___ Given data ___

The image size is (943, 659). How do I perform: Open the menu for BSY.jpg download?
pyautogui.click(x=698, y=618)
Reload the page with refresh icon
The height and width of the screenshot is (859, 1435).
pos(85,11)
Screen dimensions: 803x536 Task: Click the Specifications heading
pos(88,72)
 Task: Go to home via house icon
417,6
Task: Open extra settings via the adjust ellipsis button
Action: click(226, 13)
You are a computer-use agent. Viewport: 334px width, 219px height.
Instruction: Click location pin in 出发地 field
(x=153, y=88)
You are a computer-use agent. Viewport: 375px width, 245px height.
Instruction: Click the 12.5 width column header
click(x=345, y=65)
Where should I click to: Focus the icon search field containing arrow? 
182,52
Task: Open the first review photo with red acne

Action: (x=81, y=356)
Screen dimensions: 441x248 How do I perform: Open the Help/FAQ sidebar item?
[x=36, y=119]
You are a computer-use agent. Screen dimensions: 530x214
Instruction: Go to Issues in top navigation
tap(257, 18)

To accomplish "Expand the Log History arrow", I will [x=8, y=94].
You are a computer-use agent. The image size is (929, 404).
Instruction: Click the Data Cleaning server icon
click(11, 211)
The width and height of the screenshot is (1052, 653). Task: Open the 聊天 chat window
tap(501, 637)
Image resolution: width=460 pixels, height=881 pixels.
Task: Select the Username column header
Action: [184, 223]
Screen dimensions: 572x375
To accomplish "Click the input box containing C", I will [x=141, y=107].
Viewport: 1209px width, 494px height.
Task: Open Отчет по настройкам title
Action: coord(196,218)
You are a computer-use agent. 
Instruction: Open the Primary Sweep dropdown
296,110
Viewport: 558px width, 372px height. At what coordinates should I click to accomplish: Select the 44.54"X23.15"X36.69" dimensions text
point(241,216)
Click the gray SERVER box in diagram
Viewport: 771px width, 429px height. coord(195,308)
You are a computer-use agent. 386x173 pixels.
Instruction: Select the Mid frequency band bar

___

Reproduce exactly the entries above, limited to the lines from the one with "Viewport: 558px width, 372px" through the one with "You are a computer-use agent. 386x173 pixels.", both included.

Viewport: 558px width, 372px height. At what coordinates should I click to accomplish: Select the 44.54"X23.15"X36.69" dimensions text
point(241,216)
Click the gray SERVER box in diagram
Viewport: 771px width, 429px height. coord(195,308)
You are a computer-use agent. 386x173 pixels.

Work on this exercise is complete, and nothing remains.